The Committee wishes to point out most definitely that its study of events resulting from the then existing neutrality legislation, or the lack of it, is in no way a criticism, direct or implied, of the sincere devotion of the then President, Woodrow Wilson, to the high causes of peace and democracy. Like other leaders in government, business and finance, he had watched the growth of militarism in the pre-war years. Militarism meant the alliance of the military with powerful economic groups to secure appropriations on the one hand for a constantly increasing military and naval establishment, and on the other hand, the constant threat of the use of that swollen military establishment in behalf of the economic interests at home and abroad of the industrialists supporting it. President Wilson was personally impelled by the highest motives and the most profound convictions as to the justice of the cause of our country and was devoted to peace. He was caught up in a situation created largely by the profit-making interests in the United States, and such interests spread to nearly everybody in the country. It seemed necessary to the prosperity of our people that their markets in Europe remain unimpaired. President Wilson, himself, stated that he realized that the economic rivalries of European nations had played their part in bringing on the war in 1914.

(6) Gerald P. Nye, speech in Congress (6th June, 1936)

Loans extended to the Allies in 1915 and 1916, led to a very considerable war boom and inflation. This boom extended beyond munitions to auxiliary supplies and equipment as well as to agricultural products.

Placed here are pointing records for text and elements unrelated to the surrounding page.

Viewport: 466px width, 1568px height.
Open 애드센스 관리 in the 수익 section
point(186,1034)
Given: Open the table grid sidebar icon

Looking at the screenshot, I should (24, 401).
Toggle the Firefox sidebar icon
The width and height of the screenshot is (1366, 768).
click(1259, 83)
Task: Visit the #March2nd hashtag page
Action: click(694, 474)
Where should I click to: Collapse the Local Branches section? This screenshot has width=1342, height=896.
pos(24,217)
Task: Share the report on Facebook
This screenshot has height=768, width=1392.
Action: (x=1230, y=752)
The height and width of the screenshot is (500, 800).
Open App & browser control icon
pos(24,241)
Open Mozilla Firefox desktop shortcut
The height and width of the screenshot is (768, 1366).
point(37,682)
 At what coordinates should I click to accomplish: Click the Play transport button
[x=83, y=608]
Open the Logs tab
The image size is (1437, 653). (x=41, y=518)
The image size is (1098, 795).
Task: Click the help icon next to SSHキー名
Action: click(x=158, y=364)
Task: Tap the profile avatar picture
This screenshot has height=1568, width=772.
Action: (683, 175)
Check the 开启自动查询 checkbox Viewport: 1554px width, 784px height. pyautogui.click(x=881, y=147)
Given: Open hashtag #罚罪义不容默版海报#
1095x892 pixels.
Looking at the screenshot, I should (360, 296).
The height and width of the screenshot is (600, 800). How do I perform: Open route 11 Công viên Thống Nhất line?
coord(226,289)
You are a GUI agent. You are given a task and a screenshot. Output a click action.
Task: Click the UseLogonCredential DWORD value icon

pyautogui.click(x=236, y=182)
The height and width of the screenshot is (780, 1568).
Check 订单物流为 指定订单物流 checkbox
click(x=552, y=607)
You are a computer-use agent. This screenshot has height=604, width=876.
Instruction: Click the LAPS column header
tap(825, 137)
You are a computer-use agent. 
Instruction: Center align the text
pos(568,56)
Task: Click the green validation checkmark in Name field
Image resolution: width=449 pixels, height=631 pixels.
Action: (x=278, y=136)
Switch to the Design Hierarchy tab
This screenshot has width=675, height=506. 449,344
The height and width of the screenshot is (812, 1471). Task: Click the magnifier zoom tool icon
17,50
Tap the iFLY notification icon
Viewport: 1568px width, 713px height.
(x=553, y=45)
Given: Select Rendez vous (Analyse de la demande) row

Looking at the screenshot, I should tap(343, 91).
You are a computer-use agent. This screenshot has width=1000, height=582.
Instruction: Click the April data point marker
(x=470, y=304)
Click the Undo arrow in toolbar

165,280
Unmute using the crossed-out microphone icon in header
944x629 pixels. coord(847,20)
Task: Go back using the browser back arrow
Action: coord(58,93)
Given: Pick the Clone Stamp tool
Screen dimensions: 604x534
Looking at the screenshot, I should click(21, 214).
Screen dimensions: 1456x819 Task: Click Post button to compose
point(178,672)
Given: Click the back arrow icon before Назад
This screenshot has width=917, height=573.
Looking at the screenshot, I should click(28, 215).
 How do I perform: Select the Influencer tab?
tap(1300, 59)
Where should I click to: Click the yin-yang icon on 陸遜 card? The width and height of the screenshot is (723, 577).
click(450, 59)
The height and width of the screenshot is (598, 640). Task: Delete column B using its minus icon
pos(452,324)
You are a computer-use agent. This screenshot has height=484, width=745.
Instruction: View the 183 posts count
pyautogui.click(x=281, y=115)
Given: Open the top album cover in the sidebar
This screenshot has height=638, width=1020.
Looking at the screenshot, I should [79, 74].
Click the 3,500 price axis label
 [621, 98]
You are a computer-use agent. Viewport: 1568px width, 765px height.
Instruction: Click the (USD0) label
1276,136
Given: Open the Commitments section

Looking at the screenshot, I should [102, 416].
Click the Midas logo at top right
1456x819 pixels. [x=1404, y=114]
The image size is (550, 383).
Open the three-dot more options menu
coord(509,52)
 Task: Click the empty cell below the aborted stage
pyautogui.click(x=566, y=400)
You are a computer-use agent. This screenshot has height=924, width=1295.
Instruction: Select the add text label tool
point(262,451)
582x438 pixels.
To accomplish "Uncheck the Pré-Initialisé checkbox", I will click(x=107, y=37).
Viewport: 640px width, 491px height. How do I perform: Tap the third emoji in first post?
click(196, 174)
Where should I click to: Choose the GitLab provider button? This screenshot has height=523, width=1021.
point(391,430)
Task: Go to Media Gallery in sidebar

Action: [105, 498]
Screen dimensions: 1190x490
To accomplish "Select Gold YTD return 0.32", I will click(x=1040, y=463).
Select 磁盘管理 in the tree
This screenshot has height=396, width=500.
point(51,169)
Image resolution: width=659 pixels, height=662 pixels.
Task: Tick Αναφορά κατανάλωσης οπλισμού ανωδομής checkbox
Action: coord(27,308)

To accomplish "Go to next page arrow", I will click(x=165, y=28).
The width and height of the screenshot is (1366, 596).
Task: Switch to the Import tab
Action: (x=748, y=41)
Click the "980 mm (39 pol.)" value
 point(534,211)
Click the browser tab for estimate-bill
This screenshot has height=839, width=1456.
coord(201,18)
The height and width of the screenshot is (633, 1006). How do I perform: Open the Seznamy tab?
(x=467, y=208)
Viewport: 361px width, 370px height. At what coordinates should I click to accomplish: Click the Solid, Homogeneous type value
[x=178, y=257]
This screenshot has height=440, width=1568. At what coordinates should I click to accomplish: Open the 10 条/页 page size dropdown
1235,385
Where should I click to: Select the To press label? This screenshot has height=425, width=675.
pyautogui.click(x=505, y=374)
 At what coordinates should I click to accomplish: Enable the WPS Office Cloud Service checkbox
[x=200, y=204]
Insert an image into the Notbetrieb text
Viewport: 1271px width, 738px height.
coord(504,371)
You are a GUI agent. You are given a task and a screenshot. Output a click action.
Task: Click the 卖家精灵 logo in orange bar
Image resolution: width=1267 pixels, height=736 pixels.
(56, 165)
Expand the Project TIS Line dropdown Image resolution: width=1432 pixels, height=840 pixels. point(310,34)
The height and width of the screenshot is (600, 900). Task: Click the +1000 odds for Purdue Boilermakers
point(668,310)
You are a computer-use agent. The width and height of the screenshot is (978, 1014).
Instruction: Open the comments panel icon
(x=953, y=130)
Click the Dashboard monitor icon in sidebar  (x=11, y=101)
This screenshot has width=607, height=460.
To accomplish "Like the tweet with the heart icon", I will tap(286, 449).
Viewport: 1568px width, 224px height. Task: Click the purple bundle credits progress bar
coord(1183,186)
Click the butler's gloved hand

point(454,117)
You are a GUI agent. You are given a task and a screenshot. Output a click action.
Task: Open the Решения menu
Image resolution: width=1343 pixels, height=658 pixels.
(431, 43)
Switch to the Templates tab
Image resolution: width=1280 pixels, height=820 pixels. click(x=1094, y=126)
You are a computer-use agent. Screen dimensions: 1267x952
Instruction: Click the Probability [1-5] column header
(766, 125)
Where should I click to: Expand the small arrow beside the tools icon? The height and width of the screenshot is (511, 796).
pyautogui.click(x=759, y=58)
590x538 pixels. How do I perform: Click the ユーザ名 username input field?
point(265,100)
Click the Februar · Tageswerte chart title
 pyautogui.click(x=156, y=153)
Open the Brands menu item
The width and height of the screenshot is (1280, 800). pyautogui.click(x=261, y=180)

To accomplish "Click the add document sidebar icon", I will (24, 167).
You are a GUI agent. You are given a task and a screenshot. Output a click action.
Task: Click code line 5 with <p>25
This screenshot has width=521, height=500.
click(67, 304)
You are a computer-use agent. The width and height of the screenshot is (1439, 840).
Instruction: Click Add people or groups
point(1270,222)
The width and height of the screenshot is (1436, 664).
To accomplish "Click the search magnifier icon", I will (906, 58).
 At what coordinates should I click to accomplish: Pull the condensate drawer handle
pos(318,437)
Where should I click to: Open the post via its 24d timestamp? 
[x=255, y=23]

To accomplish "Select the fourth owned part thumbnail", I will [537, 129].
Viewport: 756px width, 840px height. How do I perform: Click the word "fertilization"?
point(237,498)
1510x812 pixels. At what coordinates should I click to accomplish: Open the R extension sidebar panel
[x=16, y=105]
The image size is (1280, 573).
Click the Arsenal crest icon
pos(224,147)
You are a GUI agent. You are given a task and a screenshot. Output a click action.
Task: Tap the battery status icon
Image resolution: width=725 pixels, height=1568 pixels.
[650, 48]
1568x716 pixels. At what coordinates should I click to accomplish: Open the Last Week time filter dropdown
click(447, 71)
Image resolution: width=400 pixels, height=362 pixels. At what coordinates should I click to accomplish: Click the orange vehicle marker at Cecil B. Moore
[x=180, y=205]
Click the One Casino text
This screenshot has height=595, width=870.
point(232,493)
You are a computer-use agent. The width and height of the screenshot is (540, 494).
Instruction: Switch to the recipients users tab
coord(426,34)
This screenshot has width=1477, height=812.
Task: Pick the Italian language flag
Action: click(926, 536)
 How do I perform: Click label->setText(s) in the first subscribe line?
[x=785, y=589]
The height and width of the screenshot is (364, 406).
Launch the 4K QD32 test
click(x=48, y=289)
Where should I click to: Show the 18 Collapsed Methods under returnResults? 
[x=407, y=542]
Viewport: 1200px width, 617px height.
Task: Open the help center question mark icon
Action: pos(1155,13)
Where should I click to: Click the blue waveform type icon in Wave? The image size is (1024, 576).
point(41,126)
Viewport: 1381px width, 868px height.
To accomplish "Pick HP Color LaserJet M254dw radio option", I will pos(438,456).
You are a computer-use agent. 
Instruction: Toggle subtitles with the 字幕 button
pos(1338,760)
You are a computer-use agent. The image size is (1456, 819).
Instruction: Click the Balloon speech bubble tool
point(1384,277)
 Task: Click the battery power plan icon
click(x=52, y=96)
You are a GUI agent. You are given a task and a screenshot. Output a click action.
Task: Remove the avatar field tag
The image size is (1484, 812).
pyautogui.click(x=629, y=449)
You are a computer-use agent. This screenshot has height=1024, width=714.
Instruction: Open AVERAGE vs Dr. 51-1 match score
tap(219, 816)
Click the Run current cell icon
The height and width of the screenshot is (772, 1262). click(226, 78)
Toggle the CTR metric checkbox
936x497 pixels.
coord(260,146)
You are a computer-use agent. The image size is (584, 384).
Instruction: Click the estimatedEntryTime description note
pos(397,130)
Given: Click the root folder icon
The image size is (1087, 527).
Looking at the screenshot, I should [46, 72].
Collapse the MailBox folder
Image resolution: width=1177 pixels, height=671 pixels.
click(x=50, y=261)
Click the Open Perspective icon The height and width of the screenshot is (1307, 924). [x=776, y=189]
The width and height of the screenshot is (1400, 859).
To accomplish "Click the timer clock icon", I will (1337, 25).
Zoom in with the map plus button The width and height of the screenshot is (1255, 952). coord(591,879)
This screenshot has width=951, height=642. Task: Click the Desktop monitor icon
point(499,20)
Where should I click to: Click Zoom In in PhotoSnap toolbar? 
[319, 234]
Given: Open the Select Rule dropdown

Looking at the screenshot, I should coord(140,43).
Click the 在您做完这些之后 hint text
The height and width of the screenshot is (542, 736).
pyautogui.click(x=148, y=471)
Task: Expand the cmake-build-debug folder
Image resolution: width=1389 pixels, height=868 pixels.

The nature of such a war-boom inflation is that, like all inflations, an administration is almost powerless to check it, once the movement is well started. Our foreign policy then is seriously affected by it, even to the extent of making impossible the alteration of our foreign policy in such a way as to protect our neutral rights.

(7) Gerald P. Nye, speech in Congress (July, 1939)

No member of the Munitions Committee to my knowledge has ever contended that it was munitions makers who took us to war. But that committee and its members have said again and again, that it was war trade and the war boom, shared in by many more than munitions makers, that played the primary part in moving the United States into a war.

(8) Gerald P. Nye, speech reported in the New York Times on 28th August 1940.

England and France reason to believe that if they would declare war on Germany, help would be forthcoming. Some day history will show, as one of the blackest marks of our time, that we sold out, by deliberate falsification, the two European nations with which we had the closest ties. We sent France to her death and have brought England perilously close to it. Had they stalled Hitler for a while, while they prepared to meet him, the story might have been different.